Before introducing grassroots communities to a new tool for which you want to collect feedback, know which barriers exist and have the potential to hinder its adoption by them. This will save you from wasting a lot of valuable time collecting feedback for a tool which the community has no interest in adopting simply because it’s not useful to them – no matter how useful or usable that particular tool is to another community. Barriers like lack of proper devices and equipment (like good laptops or smartphones) play a big role in the adoption of certain tools because certain tools work best on particular devices with specific system requirements. Also, certain tools like VeraCrypt are a little bit technical and need a certain level of expertise which many grassroots communities do not have.

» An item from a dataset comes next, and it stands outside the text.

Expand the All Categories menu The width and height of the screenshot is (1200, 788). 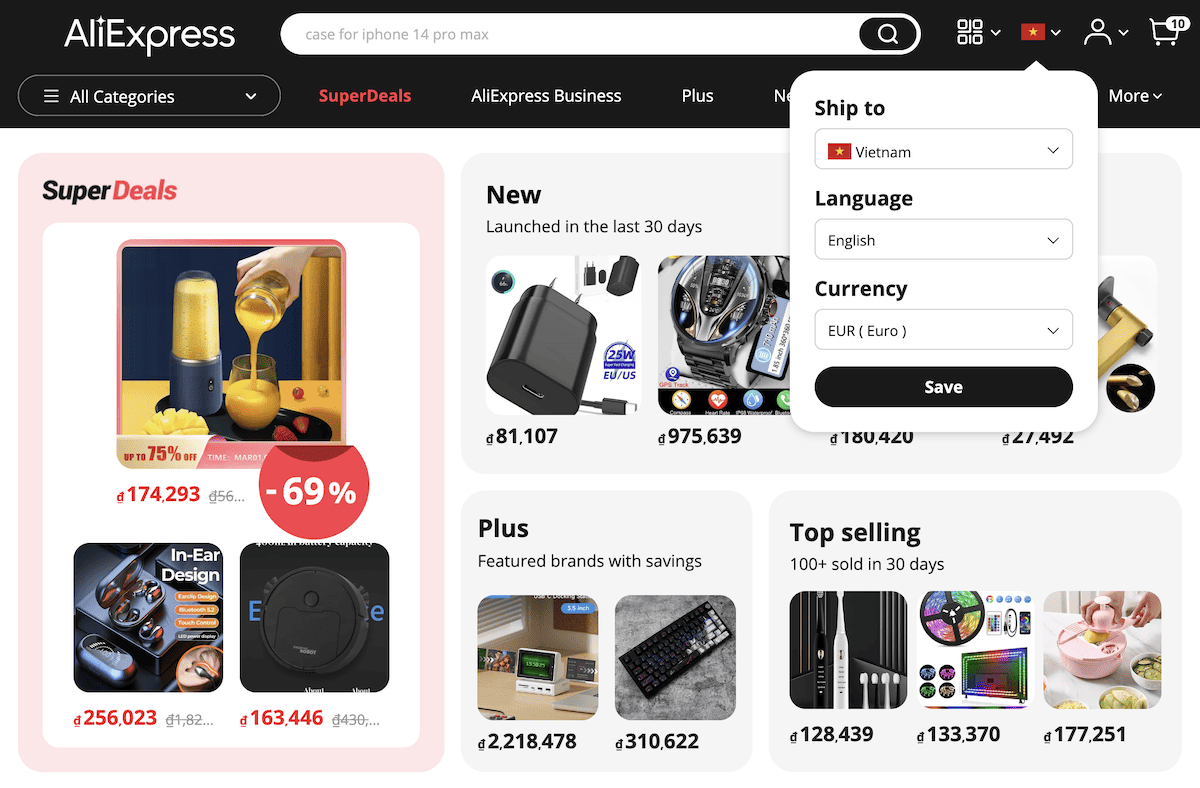149,96
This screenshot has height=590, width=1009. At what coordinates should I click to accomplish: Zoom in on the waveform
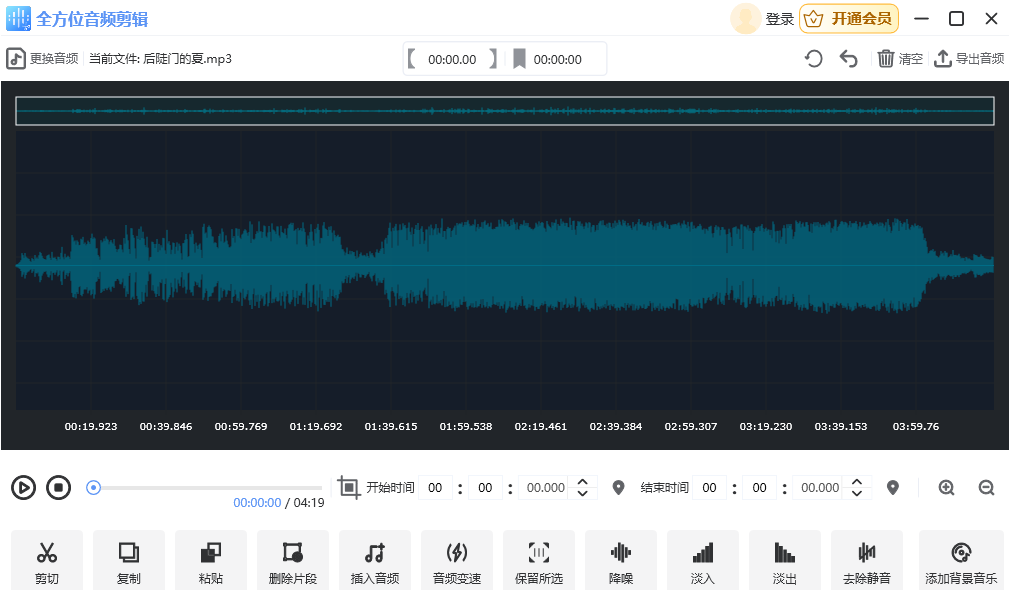946,488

6. Understand the context in which grassroots communities work.
Different communities work under different contexts and knowing this beforehand enables the feedback collector to prepare in advance on what tools they will collect feedback for from that community. Likewise, grassroots communities also work in different contexts and it is particularly challenging to collect feedback if the feedback collector does not know their working context.
7. Prepare a checklist to act as a benchmark when collecting the user feedback.
The type of feedback that you will collect from grassroots communities during a feedback collection activity will vary from inferior to superior. Having a checklist will enable you to quickly rank feedback for particular features of a security tool and will ensure that you evaluate the feedback collection activity before and after the activity.
8. Categorize feedback collected and rank them by quality. Remember, even inferior feedback can be useful to tool developers.
Collecting feedback from grassroots communities is challenging in terms of the quality of feedback you will receive. This is because people from grassroots communities are new to the idea of tool feedback collection, often get excited, and end up providing all the feedback they have. Collect all this feedback and categorize them according to the quality but submit all to the developers because all that feedback could potentially be useful to tool developers.
9. If possible, have a virtual call with a tool developer during the feedback collection activity with grassroots participants.
Having a video call with a tool developer during a feedback collection activity makes a great difference and can be very motivating for grassroots participants and puts them in the mood to provide feedback for that tool. Many participants of tool feedback collection activities often are in disbelief that the feedback they provide will lead to improvement of the tool, but once they actually get to see and talk with the developer of that tool, they instantly get excited to provide the feedback because they know it will create an impact.
10. Virtually stay in touch with grassroots participants even after initial physical feedback collection activity.
Sometimes collecting feedback from grassroots communities needs constant connection with participants. This is because more valuable feedback can be collected even after the initial activity. Following up with participants through a phone call or WhatsApp chat gives you the opportunity to understand the challenges they have been facing while using the security tool. This method of virtual feedback collection is very efficient, fast, and easy and helps you to reach out to participants without interrupting much of their schedule.
In conclusion, collecting user feedback from grassroots communities is very interesting despite the challenges that come with it but as a feedback collector, you have to always be accommodative and dynamic, ready to make changes as you go about collecting the feedback. One thing you have to keep in mind at all times is that tool feedback collection is a new and constantly evolving activity and it gets easier every time.